Por Luciana Gurgel
O ex-jornalista Boris Johnson deixou o cargo de primeiro-ministro britânico na terça-feira (6/9) com a mesma habilidade com a mídia que o transformou em um dos políticos mais populares da atualidade.
“Popular” não é empregado aqui no sentido de admirado. Depois de quase um ano de desgastes na imagem por escândalos como o recebimento de doações para redecorar a residência oficial com papel de parede folheado a ouro, o Partygate e o acobertamento a colegas de partido acusados de assédio sexual, ele se retirou com um gosto amargo.
A última pesquisa do instituto YouGov revelou que só 22% dos britânicos acham sua gestão boa ou ótima, enquanto 55% a avaliam como ruim ou terrível.
Um resultado lamentável para quem entregou o Brexit, apoiado por metade do país. E que reverteu a má impressão inicial sobre a gestão da pandemia com um programa de vacinação que fez o povo esquecer dos primeiros dias de caos.
Mas o evento midiático da partida não espelhou isso. Foi marcado para 7h30 da manhã, hora em que dificilmente muitos que se opõem a ele estariam no centro de uma Londres chuvosa para protestar.
Johnson, ou algum de seus assessores − quem sabe sua mulher, Carrie, ex-diretora de comunicação do Partido Conservador −, pensou bem ao marcar o horário.
Uma claque formada por funcionários públicos e parlamentares do círculo próximo aplaudiu o líder.
Imagens da saída da casa, enfrentando um corredor polonês de assessores batendo palmas quando ele se dirigia ao pódio para falar à nação, foram reproduzidas durante todo o dia nas TVs.
O mundo cor de rosa projetado por Johnson no discurso entusiasmado foi um movimento de comunicação destinado a contornar uma crise de imagem maior, que pode custar ao Partido Conservador a perda do governo nas próximas eleições gerais, marcadas para 2025, mas que podem ser antecipadas.

Dados de origem
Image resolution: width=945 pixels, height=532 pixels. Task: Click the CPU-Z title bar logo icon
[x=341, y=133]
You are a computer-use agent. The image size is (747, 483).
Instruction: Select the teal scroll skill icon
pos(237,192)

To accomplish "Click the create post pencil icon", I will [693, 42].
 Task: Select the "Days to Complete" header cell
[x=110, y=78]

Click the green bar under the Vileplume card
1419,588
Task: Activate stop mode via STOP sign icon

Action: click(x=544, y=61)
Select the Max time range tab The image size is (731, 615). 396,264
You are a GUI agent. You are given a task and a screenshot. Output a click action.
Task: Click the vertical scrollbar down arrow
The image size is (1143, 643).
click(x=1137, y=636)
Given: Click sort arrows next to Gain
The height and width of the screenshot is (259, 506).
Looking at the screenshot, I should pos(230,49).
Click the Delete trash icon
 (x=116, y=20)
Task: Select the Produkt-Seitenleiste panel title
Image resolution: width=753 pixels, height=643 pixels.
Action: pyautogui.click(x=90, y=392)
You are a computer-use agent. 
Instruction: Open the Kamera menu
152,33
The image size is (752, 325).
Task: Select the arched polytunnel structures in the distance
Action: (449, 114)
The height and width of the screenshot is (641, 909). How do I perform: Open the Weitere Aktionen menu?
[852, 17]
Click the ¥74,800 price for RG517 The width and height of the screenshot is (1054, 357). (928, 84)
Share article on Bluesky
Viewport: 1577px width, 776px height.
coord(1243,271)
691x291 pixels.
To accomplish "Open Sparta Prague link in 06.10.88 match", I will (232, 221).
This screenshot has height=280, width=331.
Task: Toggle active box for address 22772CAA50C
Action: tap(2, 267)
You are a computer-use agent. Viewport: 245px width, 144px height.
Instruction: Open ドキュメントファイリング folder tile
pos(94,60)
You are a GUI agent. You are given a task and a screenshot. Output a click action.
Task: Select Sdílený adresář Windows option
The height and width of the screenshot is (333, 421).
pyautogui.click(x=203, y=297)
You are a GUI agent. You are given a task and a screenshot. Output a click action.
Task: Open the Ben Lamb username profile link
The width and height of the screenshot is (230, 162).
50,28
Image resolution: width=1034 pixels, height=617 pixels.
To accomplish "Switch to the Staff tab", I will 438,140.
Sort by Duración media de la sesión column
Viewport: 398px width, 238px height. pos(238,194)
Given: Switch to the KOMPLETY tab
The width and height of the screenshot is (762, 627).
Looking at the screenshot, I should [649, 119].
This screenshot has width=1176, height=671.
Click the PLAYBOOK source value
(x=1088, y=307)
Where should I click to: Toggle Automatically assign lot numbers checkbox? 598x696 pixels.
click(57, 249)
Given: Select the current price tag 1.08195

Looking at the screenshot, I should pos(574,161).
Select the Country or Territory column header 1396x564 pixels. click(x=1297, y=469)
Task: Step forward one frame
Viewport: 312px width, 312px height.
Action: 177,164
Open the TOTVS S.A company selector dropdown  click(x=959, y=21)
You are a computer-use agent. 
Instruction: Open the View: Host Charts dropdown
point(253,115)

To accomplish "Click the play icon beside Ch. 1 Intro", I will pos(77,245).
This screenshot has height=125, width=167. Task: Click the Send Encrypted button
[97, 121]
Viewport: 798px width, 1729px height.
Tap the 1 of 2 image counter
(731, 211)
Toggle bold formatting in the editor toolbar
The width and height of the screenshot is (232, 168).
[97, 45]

Tarefas a realizar
A. Transcreva o trecho do texto sobre a saída de Boris Johnson que começa em "Mas o evento" e termina em "dia nas TVs.".
B. Retome o texto sobre a saída de Boris Johnson do ponto em que ele para e dê continuidade a ele.
As entradas não são necessárias aqui.

Resultados do exercício
A.
Mas o evento midiático da partida não espelhou isso. Foi marcado para 7h30 da manhã, hora em que dificilmente muitos que se opõem a ele estariam no centro de uma Londres chuvosa para protestar.
Johnson, ou algum de seus assessores − quem sabe sua mulher, Carrie, ex-diretora de comunicação do Partido Conservador −, pensou bem ao marcar o horário.
Uma claque formada por funcionários públicos e parlamentares do círculo próximo aplaudiu o líder.
Imagens da saída da casa, enfrentando um corredor polonês de assessores batendo palmas quando ele se dirigia ao pódio para falar à nação, foram reproduzidas durante todo o dia nas TVs.

B.
Ele não escondeu o ressentimento pelo que considera uma manobra do partido para forçar uma renúncia e assim evitar uma derrota em uma votação de não-confiança. Mas logo emendou em uma declaração de apoio à nova primeira- ministra, Liz Truss.
E fez uma comparação com o mundo animal de Downing Street para pedir união no partido desgastado pela briga pública entre os dois concorrentes ao cargo, Truss e Rishi Sunak, durante os debates eleitorais. Johnson disse que todos devem se entender como se entenderam seu cão Dylan e o lendário gato da sede do governo, Larry.
Muitos indagam agora sobre o futuro de Boris Johnson. Poderia ser desastroso, caso ele tivesse saído do governo logo após a renúncia.
Mas em seu estilo ousado, ele desafiou o padrão e ficou até a passagem do bastão para Liz Truss, aproveitando o tempo para reparar sua imagem com visitas à Ucrânia e eventos midiáticos para consolidar sua reputação de líder “fazedor”.
Há rumores sobre sua possível volta como primeiro-ministro eleito, por ser o nome mais forte do partido Conservador para disputar eleições gerais e evitar a perda do governo para o Partido Trabalhista.
Antes disso, o midiático Johnson deve aproveitar a visibilidade para voltar ao jornalismo, escrevendo colunas − como as que publicava no jornal Daily Telegraph antes de assumir o comando do governo − e ingressar no milionário mundo das palestras.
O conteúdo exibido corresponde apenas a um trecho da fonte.